Job -
Copy out every line of the listing below without changing anything.

══ Data rows ══

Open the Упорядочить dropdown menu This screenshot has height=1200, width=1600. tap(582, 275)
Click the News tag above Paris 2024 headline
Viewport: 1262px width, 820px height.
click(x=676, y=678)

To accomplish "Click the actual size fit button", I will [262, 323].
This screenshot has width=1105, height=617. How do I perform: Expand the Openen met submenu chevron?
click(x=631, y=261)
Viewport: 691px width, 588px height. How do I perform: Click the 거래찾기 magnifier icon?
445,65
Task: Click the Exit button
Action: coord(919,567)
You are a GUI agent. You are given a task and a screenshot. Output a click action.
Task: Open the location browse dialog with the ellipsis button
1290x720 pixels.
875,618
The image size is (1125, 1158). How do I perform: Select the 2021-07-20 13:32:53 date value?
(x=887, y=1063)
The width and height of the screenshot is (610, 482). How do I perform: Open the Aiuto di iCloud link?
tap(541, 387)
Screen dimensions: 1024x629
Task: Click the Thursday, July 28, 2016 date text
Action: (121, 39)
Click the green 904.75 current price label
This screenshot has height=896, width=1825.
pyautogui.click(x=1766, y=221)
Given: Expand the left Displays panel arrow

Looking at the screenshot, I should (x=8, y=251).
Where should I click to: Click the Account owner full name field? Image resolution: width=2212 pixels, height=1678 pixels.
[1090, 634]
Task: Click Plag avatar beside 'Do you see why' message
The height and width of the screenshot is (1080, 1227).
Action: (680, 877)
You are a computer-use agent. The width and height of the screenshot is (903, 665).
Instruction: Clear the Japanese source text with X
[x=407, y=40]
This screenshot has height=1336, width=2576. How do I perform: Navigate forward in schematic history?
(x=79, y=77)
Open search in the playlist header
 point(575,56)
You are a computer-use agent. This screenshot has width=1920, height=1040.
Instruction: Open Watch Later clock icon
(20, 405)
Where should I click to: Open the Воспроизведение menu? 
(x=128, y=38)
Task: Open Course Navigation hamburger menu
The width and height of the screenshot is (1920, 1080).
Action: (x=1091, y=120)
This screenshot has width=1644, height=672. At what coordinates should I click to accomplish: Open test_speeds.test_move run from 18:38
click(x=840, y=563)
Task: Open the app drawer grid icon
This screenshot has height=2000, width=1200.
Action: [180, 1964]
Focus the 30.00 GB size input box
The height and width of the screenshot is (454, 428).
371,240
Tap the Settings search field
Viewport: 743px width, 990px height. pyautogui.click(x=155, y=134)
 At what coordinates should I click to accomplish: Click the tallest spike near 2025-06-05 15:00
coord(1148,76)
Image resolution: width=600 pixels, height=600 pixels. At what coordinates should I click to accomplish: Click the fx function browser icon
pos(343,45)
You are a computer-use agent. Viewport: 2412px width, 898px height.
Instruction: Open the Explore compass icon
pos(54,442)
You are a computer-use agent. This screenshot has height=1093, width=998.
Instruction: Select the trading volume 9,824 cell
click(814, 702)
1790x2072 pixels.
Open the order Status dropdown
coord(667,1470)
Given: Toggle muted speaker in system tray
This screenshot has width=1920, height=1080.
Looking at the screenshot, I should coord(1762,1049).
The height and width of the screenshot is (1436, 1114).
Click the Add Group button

═══

Result for this exercise -
Open the Упорядочить dropdown menu This screenshot has height=1200, width=1600. tap(582, 275)
Click the News tag above Paris 2024 headline
Viewport: 1262px width, 820px height.
click(x=676, y=678)

To accomplish "Click the actual size fit button", I will [262, 323].
This screenshot has width=1105, height=617. How do I perform: Expand the Openen met submenu chevron?
click(x=631, y=261)
Viewport: 691px width, 588px height. How do I perform: Click the 거래찾기 magnifier icon?
445,65
Task: Click the Exit button
Action: coord(919,567)
You are a GUI agent. You are given a task and a screenshot. Output a click action.
Task: Open the location browse dialog with the ellipsis button
1290x720 pixels.
875,618
The image size is (1125, 1158). How do I perform: Select the 2021-07-20 13:32:53 date value?
(x=887, y=1063)
The width and height of the screenshot is (610, 482). How do I perform: Open the Aiuto di iCloud link?
tap(541, 387)
Screen dimensions: 1024x629
Task: Click the Thursday, July 28, 2016 date text
Action: (121, 39)
Click the green 904.75 current price label
This screenshot has height=896, width=1825.
pyautogui.click(x=1766, y=221)
Given: Expand the left Displays panel arrow

Looking at the screenshot, I should (x=8, y=251).
Where should I click to: Click the Account owner full name field? Image resolution: width=2212 pixels, height=1678 pixels.
[1090, 634]
Task: Click Plag avatar beside 'Do you see why' message
The height and width of the screenshot is (1080, 1227).
Action: (680, 877)
You are a computer-use agent. The width and height of the screenshot is (903, 665).
Instruction: Clear the Japanese source text with X
[x=407, y=40]
This screenshot has height=1336, width=2576. How do I perform: Navigate forward in schematic history?
(x=79, y=77)
Open search in the playlist header
 point(575,56)
You are a computer-use agent. This screenshot has width=1920, height=1040.
Instruction: Open Watch Later clock icon
(20, 405)
Where should I click to: Open the Воспроизведение menu? 
(x=128, y=38)
Task: Open Course Navigation hamburger menu
The width and height of the screenshot is (1920, 1080).
Action: (x=1091, y=120)
This screenshot has width=1644, height=672. At what coordinates should I click to accomplish: Open test_speeds.test_move run from 18:38
click(x=840, y=563)
Task: Open the app drawer grid icon
This screenshot has height=2000, width=1200.
Action: [180, 1964]
Focus the 30.00 GB size input box
The height and width of the screenshot is (454, 428).
371,240
Tap the Settings search field
Viewport: 743px width, 990px height. pyautogui.click(x=155, y=134)
 At what coordinates should I click to accomplish: Click the tallest spike near 2025-06-05 15:00
coord(1148,76)
Image resolution: width=600 pixels, height=600 pixels. At what coordinates should I click to accomplish: Click the fx function browser icon
pos(343,45)
You are a computer-use agent. Viewport: 2412px width, 898px height.
Instruction: Open the Explore compass icon
pos(54,442)
You are a computer-use agent. This screenshot has height=1093, width=998.
Instruction: Select the trading volume 9,824 cell
click(814, 702)
1790x2072 pixels.
Open the order Status dropdown
coord(667,1470)
Given: Toggle muted speaker in system tray
This screenshot has width=1920, height=1080.
Looking at the screenshot, I should coord(1762,1049).
The height and width of the screenshot is (1436, 1114).
Click the Add Group button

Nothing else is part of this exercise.